Too many sysads believe that job security is a reason not to automate. More precisely, it is a reason, but a mistaken one. Yes, we've all seen engineers and techs whose career model is to hoard information and make themselves as apparently irreplaceable as possible. In this scheme, of course, automation is just a threat.

Not to automate, though, when it's best for the organization as a whole, is professional misconduct. While it can seem like a safe and even lucrative choice for a while, savvy employers notice how it makes them vulnerable. Smart companies shed workers with that attitude as fast as they can.

Often even more important is the damage the practitioner does himself. To corrode ones own integrity and ability to advance through a deliberate choice not to automate a workflow sensibly is a stiff price to pay.

I'm not overestimating the loyalty of employers of the twenty-first century. I recognize how quick nearly all are to slash payroll when they can. The best way for the individual worker to armor against such a dismal outcome, though, is to improve operations continually and gain a reputation for exceeding expectations, not to try to hold the organization hostage to the secrets you know.

Payback

good reason not to automate a process fully is that the return won't be sufficient. That doesn't necessarily mean the process is unimportant, just that it's infrequent or predictable or inexpensive enough that a "manual" approach is feasible. An annual budget festival, for instance, might strain your existing servers' capacity: you know that the operations staff will need to be available to clean up filesystems, ensure network availability, and migrate lower-priority tasks away. As a once-a-year event, though, it might be easier simply to schedule a few extra shifts for operations for one month, than to buy the capacity that would permit the planners to run "hands-off". While variable capacity is much of the appeal of "the cloud", whether internal or external, the cost of the existing manual approach might be hard to beat.

A few other positive reasons for partial automation have to do with a choice for human scale. We're all familiar with authentication processes that introduce random and/or long delays in order to thwart brute-force cracking. Many organizations deliberately require customers in particular categories to contact a live human, either to qualify the customer more accurately, to brand the organization's personal touch, or as another element of security. Moreover, while I labeled it "misconduct" not to automate when analysis concludes that automation is justified, there's nothing wrong with making the cost of an automation project apparent before embarking on it. When the burden of a particular manual operation falls mainly on one particular department, began to automate that operation only when the department that will benefit has budgeted a fair share of the cost of automation. Has someone from the executive suite requested a particular IT shortcut or enhancement to streamline his or her own habits? Feel free to use your own judgment on that one; I hope you feel safe, though, answering that that request will need to go through whatever review and prioritization is customary for IT.

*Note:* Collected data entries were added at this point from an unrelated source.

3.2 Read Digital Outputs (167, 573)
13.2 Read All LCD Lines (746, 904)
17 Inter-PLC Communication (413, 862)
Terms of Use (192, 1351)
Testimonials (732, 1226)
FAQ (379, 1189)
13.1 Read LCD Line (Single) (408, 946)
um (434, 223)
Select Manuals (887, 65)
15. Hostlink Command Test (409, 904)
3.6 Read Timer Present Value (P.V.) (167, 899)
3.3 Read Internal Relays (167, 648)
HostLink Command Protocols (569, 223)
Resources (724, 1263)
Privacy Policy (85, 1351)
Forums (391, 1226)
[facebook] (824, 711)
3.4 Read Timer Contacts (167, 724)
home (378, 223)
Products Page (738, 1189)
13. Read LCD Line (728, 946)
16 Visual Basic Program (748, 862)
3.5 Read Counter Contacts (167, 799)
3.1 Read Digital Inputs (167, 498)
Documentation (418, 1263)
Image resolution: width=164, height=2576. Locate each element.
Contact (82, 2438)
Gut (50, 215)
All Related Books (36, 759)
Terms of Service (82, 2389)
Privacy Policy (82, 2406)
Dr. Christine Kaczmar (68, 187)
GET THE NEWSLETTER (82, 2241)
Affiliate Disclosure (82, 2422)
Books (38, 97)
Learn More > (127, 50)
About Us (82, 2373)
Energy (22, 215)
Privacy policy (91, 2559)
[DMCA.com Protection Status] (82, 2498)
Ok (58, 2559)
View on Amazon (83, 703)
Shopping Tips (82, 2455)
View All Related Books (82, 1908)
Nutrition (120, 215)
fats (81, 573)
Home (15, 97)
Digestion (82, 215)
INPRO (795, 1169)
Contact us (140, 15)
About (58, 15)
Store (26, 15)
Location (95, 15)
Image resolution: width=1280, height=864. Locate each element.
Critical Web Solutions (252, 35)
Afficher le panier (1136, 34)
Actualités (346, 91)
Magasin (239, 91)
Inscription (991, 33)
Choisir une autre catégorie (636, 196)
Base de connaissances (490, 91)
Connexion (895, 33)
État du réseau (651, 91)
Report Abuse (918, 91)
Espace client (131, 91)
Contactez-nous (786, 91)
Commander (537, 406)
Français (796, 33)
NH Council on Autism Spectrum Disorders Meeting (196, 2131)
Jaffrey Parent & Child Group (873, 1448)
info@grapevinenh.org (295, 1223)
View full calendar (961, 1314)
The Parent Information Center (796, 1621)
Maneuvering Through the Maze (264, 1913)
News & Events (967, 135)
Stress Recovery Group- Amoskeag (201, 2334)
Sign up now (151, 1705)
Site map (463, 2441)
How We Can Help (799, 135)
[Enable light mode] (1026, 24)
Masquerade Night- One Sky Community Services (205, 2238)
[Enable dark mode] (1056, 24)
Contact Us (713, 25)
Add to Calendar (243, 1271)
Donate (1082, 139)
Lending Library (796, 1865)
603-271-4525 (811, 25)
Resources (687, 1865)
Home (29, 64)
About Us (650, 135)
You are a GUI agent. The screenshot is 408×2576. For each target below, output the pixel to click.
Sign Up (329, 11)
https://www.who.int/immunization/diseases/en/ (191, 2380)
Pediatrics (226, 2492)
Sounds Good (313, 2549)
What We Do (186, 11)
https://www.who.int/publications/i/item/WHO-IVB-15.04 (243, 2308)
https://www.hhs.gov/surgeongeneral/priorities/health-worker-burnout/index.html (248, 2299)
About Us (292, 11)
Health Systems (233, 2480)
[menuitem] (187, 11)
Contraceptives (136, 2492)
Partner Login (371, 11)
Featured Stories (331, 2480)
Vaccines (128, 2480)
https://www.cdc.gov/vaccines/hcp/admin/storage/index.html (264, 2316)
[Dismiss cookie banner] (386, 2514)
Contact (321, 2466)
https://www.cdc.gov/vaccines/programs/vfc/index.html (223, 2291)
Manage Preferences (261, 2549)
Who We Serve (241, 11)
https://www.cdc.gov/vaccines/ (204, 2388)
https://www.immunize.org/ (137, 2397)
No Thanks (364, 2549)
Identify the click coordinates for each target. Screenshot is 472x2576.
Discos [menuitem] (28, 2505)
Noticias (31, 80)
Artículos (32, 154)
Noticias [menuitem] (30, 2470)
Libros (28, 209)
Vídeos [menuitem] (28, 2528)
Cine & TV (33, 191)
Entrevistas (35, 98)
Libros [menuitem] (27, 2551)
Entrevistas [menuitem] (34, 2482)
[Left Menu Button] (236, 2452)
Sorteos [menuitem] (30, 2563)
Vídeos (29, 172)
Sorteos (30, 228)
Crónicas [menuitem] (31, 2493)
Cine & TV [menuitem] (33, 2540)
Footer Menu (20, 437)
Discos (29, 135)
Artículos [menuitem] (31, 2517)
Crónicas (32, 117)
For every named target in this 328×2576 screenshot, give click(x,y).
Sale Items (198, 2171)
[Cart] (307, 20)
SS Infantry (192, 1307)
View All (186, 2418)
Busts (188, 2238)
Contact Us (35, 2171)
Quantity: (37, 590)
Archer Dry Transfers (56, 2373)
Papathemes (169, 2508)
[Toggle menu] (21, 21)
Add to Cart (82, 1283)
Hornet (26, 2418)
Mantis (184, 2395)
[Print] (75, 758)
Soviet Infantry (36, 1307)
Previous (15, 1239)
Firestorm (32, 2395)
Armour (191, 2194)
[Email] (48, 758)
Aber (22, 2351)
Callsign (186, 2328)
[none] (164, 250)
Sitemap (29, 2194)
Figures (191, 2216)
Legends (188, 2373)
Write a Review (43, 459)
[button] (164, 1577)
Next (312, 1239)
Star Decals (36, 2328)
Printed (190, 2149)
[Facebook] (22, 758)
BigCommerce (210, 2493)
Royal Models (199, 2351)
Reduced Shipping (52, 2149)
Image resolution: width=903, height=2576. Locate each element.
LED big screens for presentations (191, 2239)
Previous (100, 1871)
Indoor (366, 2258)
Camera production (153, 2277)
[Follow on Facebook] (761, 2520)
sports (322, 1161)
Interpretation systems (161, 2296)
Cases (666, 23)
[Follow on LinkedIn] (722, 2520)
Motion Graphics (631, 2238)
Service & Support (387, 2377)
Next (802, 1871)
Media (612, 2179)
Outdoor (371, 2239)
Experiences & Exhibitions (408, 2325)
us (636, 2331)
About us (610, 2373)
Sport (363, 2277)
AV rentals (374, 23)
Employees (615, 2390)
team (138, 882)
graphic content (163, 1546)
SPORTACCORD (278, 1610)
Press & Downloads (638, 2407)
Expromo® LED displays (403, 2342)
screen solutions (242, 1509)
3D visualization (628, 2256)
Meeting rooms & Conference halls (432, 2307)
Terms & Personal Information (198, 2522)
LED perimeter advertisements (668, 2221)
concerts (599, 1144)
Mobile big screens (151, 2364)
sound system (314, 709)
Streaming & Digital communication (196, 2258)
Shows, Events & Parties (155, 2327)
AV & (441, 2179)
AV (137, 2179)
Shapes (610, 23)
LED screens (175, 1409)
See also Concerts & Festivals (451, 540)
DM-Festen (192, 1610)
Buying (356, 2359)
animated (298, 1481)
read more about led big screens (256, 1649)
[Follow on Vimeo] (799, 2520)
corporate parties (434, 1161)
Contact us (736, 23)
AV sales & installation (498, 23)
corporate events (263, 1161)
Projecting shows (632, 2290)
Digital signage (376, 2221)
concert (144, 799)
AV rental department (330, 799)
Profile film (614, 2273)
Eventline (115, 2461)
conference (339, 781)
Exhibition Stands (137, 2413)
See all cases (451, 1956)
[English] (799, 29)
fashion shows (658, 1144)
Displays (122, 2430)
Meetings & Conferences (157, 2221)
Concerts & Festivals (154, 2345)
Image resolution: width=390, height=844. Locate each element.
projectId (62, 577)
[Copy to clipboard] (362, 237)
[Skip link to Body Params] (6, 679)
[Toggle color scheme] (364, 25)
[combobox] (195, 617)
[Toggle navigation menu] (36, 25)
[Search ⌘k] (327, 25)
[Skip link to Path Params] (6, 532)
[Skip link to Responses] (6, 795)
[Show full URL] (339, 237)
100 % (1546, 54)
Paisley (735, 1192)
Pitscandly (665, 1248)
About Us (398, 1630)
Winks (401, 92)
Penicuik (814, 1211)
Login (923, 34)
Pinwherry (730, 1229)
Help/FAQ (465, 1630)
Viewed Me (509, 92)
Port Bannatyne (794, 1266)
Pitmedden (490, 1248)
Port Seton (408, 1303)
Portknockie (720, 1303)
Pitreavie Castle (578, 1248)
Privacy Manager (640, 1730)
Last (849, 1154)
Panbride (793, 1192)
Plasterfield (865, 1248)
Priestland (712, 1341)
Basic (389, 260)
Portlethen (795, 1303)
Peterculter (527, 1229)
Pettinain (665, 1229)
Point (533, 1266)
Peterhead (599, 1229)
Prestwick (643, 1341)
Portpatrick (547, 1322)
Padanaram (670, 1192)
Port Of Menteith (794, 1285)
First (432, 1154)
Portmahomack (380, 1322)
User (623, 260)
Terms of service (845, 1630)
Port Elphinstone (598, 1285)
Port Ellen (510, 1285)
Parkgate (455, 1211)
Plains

More broadly, recognize that perfection is unattainable, and don't let an abstract notion of perfection interfere with the real progress you can achieve. Like Dr. Rebecca Parsons, CTO of Thoughtworks, I'm a fan of software that works. Even when it's known to be dirty, it still can be useful. Parsons makes the point that the wiser motivation for refactoring is not to achieve an academic level of "purity" of our code, but to support the future of our organization. If a manual workflow is congesting operations and distorting decision-making, it's a candidate for automation; if everyone is comfortable doing a few pieces by hand, though, and the workflow is secondary to the organization's future growth, then let it ride, and put your efforts where they'll pay off more dramatically.